# Question re: Canadian



## Ronnie1a (Apr 27, 2013)

I just booked a bedroom on the Canadian from Vancouver to Toronto, leaving Sept. 1. The last time I took it was to the Expo 67 in Montreal, which is where it ended in those days. I've been assigned to car 2222 room A if that has any meaning. I do remember we had to wear a coat or sweater in the diner, not because it was cold but it was considered proper dress for dinner.

I was told I could board the train early in Vancouver and have dinner on the train even before it leaves, which is I believe 8:30. Is this true? Do I need a reservation? Whom would I call if it can be done?

Do they supply bottled water in 1st class as Amtrak does?


----------



## greatcats (Apr 27, 2013)

i took this train in Oct., 2011. Dinner was definitely not served leaving Vancouver, nor prior to departure. I doubt this has changed, but I would inquire for an updated answer, I believe they supplied bottled water.


----------



## DET63 (Apr 27, 2013)

> I was told I could board the train early in Vancouver and have dinner on the train even before it leaves, which is I believe 8:30. Is this true? Do I need a reservation? Whom would I call if it can be done?


I don't think so.



> Vancouver-Toronto RouteDay 1:
> 
> Vancouver, BC: no meal


Link


----------



## SubwayNut (Apr 27, 2013)

I took this train in March 2012:

No you don't need to dress for dinner (although I wouldn't ware PJs to the dining car).

Leaving Vancouver you won't receive dinner. On my trip there was bon voyage champaign (I think I had three small plastic flutes, they offered a refills or two) and small hor'dervers that were good. There is also a basket of cookies (shortbread and jelly filled if I remember correctly) always available in the Parc car and these are also the only snacks (also complementary) along with tea and coffee in the Panorama Lounge that opened at 6:30pm before departure (I sat in there and used the internet before boarding).

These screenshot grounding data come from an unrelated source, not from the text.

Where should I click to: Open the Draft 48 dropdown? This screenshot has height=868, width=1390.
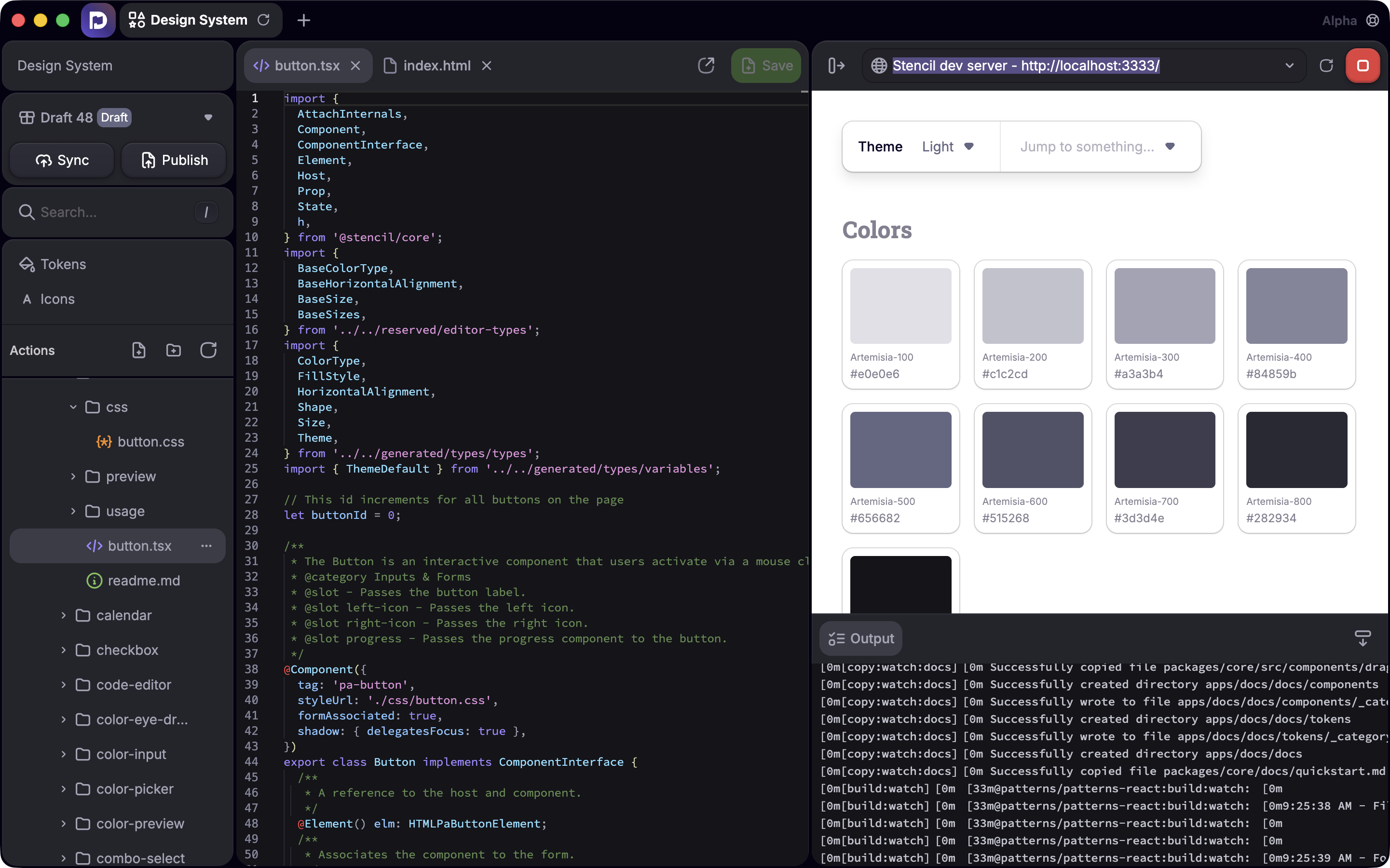(x=208, y=118)
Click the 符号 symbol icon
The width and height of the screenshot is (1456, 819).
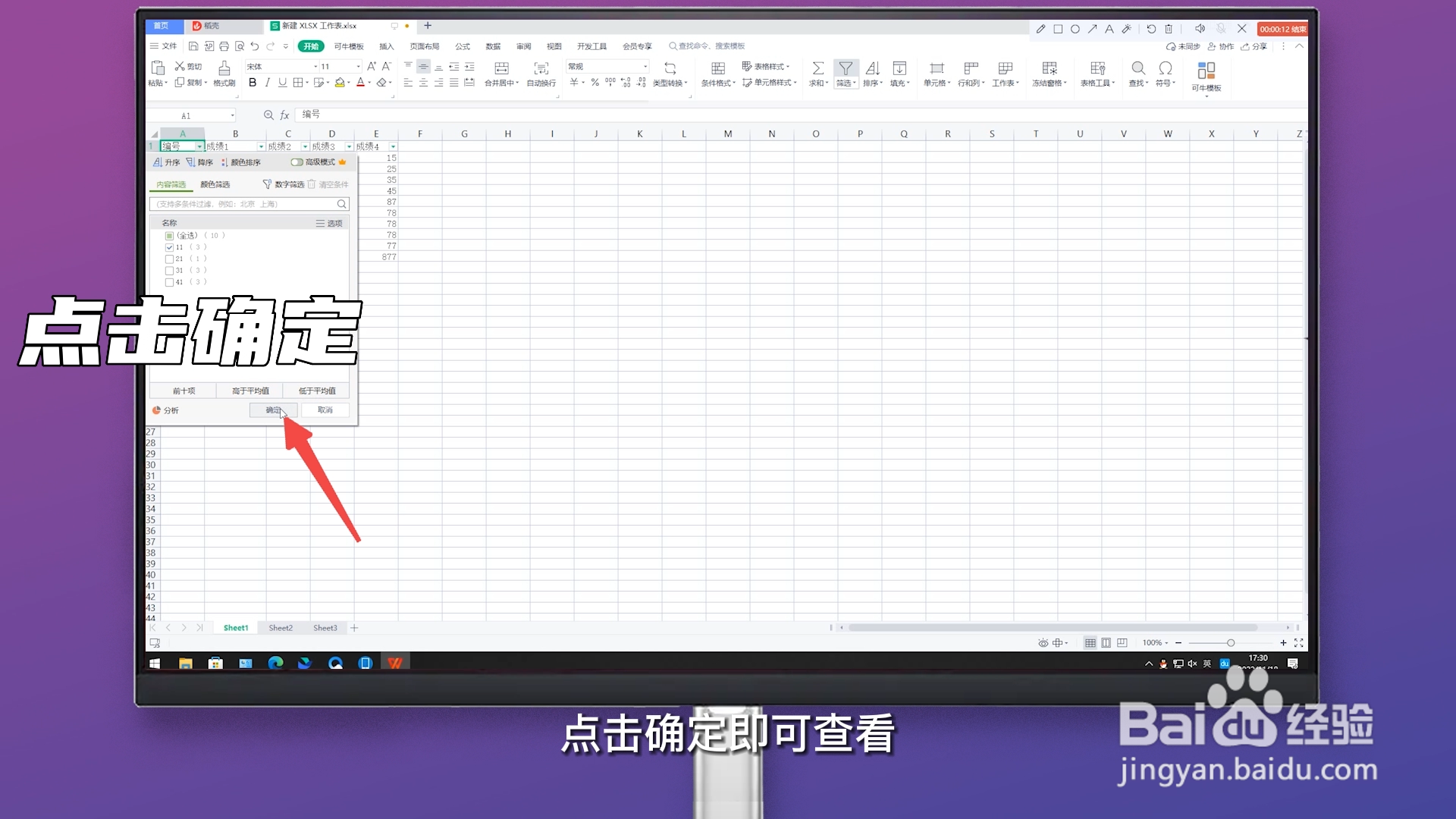click(1165, 74)
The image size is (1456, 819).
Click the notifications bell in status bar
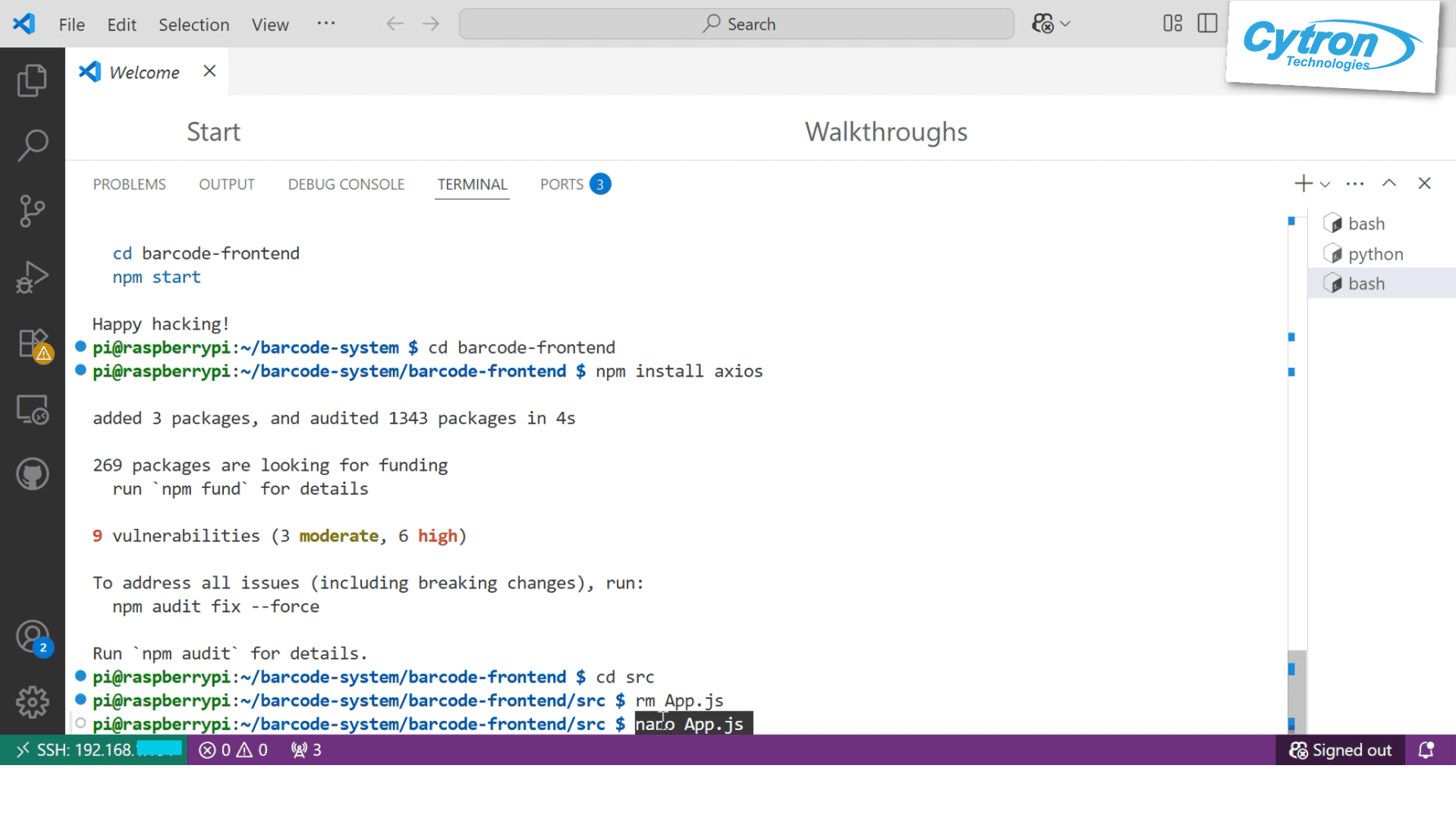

Thinking that the hor'dervers would be more substantial I didn't really eat dinner before boarding. I definitely went to bed a bit hungery but the 3 full meals per day for the rest of the journey made up for this one skipped meal.


----------



## jimhudson (Apr 27, 2013)

:hi: Nice trip! I just took it in Feb. on a Discount Fare! They open the Panorama Lounge in Vancouver for First Class Passengers about 6:00PM after the Last Amtrak Cascades Train Leaves for Seattle! There will be Cookies and Nuts and Coffee, Hot Chocolate,Juice and Water available until the Train Boards and as has been said there will be a Reception in the Park Car with Light Snacks and Sparkling Wine for First Class Passengers once you Board! There is a McDonalds in Pacific Station with all the Usual Stuff and you can also take the Sky Train Downtown to Pacific Center where there is a Food Court with Lots of Eating Places! The First Meal on the Canadian is Breakfast the Next Morning, but the Park Car has Light Snacks and Drinks available 24/7 during the Trip! Bedroom F is a little Bigger than the others, if you can Switch to it for the same Price it's Worth It!


----------



## pdxjim (Apr 27, 2013)

I took this train in January 2013. No dinner, but you'll get champagne and great snacks (I loved the smoked salmon canape). Your car number 2222 is probably the first sleeper in front of the Park car dome at the rear of the train. In the Park car were pastries, juice, and fruit along with coffee and tea 24 hours a day.

Food was awesome, service incredible and you'll have a fabulous trip.

Jim


----------



## DET63 (Apr 28, 2013)

> No you don't need to dress for dinner (although I wouldn't ware PJs to the dining car).


You could "ware" your underwear. Do you prefer boxers or briefs?



> Thinking that the hor'dervers would be more substantial I didn't really eat dinner before boarding.


They're called _hors d'oeuvres. _I don't know why the pronunciation is so different from the spelling, but that's French for you!


----------



## yarrow (Apr 28, 2013)

i don't recall bottled water. there was, however, always a pitcher of ice water on the "snack table" in the park car


----------



## OBS (Apr 28, 2013)

yarrow said:


> i don't recall bottled water. there was, however, always a pitcher of ice water on the "snack table" in the park car


I have always had a small bottle of water in the room upon boarding.


----------



## yarrow (Apr 28, 2013)

OBS said:


> yarrow said:
> 
> 
> > i don't recall bottled water. there was, however, always a pitcher of ice water on the "snack table" in the park car
> ...


we were in a section so that may make a difference


----------



## TVRM610 (May 9, 2013)

OBS said:


> yarrow said:
> 
> 
> > i don't recall bottled water. there was, however, always a pitcher of ice water on the "snack table" in the park car
> ...


I rode the Canadian in January 2013 in a Roomette and there was no bottled water to be seen in the room, or in the park car. In the park car there is a pitcher of ice water, coffee, and hot water and tea bags as well as juice in the morning and snacks throughout the day.


----------